Milford Sound is one of the top tourist destinations in New Zealand, but this was the first time I made it there because it is so remote and difficult to access. We were treated to snow-covered valleys on the drive in because a big storm had rolled through very recently. The waterfalls were extra powerful and loud, too. We stopped off at The Chasm on the way in, which had rushing water under a bridge and a cool rock with a hole worn through it.

The big waterfall that you can see from the shore when you get to the sound is named Lady Elizabeth Bowen Falls or Hine Te Awa -- the Maori saw that it resembled the white plumage on the New Zealand wood pigeon (kereru). It is the highest waterfall in Milford Sound (162 m or 531 ft) and provides the area with power and water.  
Hine Te Awa waterfall
Believe it or not, the sound from the waterfalls was so loud that it and the wind woke us up several times during our first night there! There were waterfalls all over the mountainside next to the lodge. The following day was when we were supposed to go on our evening kayak tour. The weather was drippy in the morning but we went out for a short nature hike anyway. We hiked a little ways on a very rain-drenched trail, with puddles and slick branches everywhere. It was one of, if not the most rainforest-y spot we had been to -- very wet! We also walked to the visitor center (the only thing in Milford Sound apart from lodging and tours) and found some cool orange lichen-covered rocks on the way back.
view from Milford Sound Lodge

the shores of Milford Sound

Thankfully the weather cleared up in time for the twilight kayak tour, so it wasn't cancelled. They gave us a safety briefing and then took us via boat aways out into the sound, and then we spent the next few hours kayaking back. It was a workout for sure! The views were amazing, and being on a kayak makes you feel so small compared to the sheer cliffs and giant waterfalls. We put all the kayaks together and went under the spray from the second highest waterfall, Stirling Falls. It is 151 m (495 ft) tall - three times that of Niagara Falls. The cold water pelts you with incredible force -- I had to close my eyes for fear of my contacts falling out. It was super cool and an unforgettable experience. Our guide told us some interesting stories and we would go near the shores to look at various features. It was cool to see the pink from the sunset over the mountains.
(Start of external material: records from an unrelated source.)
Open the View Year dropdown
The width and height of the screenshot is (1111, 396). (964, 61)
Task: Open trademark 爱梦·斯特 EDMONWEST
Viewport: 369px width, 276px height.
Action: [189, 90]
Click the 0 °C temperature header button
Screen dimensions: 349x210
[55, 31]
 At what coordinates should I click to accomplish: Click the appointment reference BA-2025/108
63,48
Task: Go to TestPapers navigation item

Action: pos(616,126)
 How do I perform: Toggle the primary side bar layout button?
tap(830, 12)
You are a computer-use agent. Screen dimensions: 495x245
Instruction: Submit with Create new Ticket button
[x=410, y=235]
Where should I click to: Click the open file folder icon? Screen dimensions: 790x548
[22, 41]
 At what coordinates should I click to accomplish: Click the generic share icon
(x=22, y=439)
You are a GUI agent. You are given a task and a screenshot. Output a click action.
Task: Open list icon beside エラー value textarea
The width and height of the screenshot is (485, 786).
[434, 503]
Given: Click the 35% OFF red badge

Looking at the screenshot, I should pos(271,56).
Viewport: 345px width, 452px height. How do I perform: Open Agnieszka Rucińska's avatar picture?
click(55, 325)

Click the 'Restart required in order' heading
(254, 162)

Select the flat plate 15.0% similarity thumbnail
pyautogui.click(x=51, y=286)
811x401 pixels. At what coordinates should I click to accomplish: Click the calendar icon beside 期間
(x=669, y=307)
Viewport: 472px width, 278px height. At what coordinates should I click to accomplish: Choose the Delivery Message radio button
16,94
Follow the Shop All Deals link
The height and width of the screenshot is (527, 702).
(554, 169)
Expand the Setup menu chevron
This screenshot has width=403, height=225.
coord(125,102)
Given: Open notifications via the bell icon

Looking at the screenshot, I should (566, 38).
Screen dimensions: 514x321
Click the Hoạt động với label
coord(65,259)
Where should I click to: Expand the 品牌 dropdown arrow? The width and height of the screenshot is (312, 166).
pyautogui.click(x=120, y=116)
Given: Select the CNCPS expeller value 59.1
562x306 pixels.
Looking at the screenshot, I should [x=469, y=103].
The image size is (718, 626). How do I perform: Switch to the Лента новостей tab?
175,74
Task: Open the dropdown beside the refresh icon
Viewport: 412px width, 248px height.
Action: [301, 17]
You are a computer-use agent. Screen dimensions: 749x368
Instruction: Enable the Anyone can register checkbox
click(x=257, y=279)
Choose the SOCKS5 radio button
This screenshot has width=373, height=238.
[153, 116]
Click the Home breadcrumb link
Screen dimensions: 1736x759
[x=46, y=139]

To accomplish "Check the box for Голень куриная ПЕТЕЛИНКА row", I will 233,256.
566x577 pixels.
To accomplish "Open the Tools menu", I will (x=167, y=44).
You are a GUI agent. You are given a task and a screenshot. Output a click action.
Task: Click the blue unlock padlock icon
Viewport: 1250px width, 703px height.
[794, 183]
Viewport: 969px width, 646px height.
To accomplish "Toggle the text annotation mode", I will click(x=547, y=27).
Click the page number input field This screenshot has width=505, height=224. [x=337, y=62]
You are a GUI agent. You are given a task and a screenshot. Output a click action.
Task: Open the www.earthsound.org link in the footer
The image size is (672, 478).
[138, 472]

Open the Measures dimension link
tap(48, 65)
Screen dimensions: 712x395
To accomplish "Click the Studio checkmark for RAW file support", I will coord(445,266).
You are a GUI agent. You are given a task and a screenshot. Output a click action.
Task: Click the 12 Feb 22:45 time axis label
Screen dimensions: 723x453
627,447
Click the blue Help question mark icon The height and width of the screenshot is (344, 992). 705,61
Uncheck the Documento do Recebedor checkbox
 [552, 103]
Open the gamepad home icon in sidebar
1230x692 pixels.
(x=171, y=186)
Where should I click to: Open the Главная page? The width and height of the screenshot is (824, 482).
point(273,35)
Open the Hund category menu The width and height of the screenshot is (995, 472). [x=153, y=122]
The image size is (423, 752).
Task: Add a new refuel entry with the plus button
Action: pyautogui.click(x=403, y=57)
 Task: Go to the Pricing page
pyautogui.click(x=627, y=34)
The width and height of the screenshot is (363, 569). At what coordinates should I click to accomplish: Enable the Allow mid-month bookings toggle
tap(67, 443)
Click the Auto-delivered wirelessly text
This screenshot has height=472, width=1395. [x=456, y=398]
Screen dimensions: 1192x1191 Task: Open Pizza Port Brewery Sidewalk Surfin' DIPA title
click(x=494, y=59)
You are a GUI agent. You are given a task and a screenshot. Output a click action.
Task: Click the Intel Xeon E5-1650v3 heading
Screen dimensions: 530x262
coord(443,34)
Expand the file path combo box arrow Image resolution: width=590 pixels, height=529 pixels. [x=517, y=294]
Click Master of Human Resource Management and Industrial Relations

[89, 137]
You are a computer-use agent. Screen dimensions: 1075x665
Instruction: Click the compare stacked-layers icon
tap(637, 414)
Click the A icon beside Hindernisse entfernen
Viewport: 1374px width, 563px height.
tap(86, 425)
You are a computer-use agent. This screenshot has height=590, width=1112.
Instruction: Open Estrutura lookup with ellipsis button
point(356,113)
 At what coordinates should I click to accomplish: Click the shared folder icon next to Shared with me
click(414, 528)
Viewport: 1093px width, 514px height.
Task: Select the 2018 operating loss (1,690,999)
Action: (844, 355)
preparing to go under Stirling Falls

successfully made it through Stirling Falls!

The next day, the sun was out and the mountainsides had a lot fewer waterfalls. It was almost a different place, and it is constantly changing like this all year round, no matter the season. We really lucked out with the bad weather having come in right before we arrived and staying away so we could enjoy this remote place (no cell reception or free internet).